MUSIC 624 - Form and Analysis: Chamber Music
Wed 8:15-10:45 AM
Prof. Ed Klorman
12 seats (grad only)
The conception of chamber music (especially the string quartet) as a musical analogue for artful conversation has been influential to composers from Haydn to Ives, Carter, and beyond. This metaphor suggests that the interaction among the instrumental parts can be interpreted as a form of social interplay animated by the individual players in performance. This seminar analyzes instrumental chamber music, with an emphasis on Joseph Haydn and W. A. Mozart, with an eye toward uncovering the spirit of sociability encoded into the score. The seminar will interweave analytical and historical perspectives. Coursework includes reading, listening, and analysis assignments and in-class discussion. The term project comprises a presentation and accompanying paper.

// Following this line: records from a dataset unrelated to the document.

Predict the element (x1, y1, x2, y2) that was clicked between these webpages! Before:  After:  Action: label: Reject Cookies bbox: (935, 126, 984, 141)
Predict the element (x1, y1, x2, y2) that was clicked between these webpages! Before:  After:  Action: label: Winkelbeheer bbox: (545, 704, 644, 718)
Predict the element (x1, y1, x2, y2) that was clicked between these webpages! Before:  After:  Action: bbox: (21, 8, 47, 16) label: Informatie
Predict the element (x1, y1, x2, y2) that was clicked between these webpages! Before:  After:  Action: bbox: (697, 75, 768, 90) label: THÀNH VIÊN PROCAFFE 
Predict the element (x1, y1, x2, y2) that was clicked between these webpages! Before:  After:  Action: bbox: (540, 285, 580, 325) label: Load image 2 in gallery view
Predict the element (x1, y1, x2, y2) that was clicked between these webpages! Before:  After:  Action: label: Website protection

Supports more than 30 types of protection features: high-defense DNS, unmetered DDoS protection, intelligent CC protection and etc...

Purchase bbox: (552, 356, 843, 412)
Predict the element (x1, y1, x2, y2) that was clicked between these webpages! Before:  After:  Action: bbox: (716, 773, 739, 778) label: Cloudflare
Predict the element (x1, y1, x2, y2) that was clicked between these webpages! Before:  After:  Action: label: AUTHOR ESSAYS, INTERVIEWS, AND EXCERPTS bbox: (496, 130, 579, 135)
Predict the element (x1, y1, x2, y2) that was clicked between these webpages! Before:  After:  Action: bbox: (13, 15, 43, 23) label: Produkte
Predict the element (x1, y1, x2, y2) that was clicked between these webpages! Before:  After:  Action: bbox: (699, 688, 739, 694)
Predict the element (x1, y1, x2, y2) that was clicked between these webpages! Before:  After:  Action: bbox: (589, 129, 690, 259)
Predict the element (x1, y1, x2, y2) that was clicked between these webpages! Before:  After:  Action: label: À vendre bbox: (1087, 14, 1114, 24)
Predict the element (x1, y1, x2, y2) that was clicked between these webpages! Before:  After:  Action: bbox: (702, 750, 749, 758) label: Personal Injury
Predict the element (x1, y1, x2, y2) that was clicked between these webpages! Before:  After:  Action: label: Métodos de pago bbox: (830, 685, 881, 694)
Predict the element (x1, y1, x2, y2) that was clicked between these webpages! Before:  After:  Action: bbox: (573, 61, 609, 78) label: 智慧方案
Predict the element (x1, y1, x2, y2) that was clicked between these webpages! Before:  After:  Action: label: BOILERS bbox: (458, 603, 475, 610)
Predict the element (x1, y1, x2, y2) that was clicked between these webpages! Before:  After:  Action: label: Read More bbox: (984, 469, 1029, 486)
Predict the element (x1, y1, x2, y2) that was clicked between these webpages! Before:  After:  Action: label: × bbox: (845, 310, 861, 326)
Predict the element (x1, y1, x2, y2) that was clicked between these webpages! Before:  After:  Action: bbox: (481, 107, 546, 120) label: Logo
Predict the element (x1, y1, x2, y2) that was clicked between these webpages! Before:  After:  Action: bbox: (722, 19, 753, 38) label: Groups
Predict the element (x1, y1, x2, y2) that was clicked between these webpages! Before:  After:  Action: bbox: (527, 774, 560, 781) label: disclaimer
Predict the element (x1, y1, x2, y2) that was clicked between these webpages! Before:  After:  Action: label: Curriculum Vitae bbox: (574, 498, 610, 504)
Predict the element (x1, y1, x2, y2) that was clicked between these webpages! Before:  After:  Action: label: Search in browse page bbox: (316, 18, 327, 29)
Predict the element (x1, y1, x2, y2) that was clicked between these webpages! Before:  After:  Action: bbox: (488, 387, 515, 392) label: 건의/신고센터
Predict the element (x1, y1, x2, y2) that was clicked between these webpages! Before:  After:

MUSIC 822 - Historical Music Theories II
Thurs 3:00-6:00 PM
Prof. Michael Weinstein-Reiman
12 seats (grad only)
The course focuses on music-theoretical traditions of the eighteenth, nineteenth, and early twentieth centuries. It takes as its point of departure the concept of western European “modernity,” that is, a deliberate and self- conscious orientation toward the “new” —the notion that one’s "present” is a moment of limitless possibility. How did music theory develop into a “modern” discourse, and is this discourse still relevant today? This seminar considers possible answers to that question vis-à-vis an array of texts, all with the goal of theorizing music, broadly construed.
MUSIC EDUCATION
(3rd Option for DMA Students Only)
MUSIC 911 - Thinking With Social Theory in Music
Wed 4:30-7:00 PM
Prof. Jess Rathgeber
12 seats (grad only)
This seminar-based course focuses on investigating and applying social theory to contemporary issues impacting music learning and music teaching in a playful and engaging manner. Throughout the course, students will develop a “theory toolkit” they can use as a means to understand and consider curriculum planning/experience design, teaching/pedagogy, music making/performance, creating, listening, and investigating interdisciplinary connections. Throughout the semester, students will work to develop a practitioner article that addresses a pressing phenomena/issue related to music making, music learning, and music teaching of interest to them, demonstrate their use of social theories to critically consider the phenomenon, and identify future research and pedagogical practices. The majority of the course will be shaped by the interests and wonderments of students. Because of this, the specific theoretical perspectives and topics investigated will vary. This course is not intended to be an in-depth exploration of philosophical and sociological issues, but, rather, an overview of concepts and theories from these fields and more. Previous experience with philosophy and sociology are not required.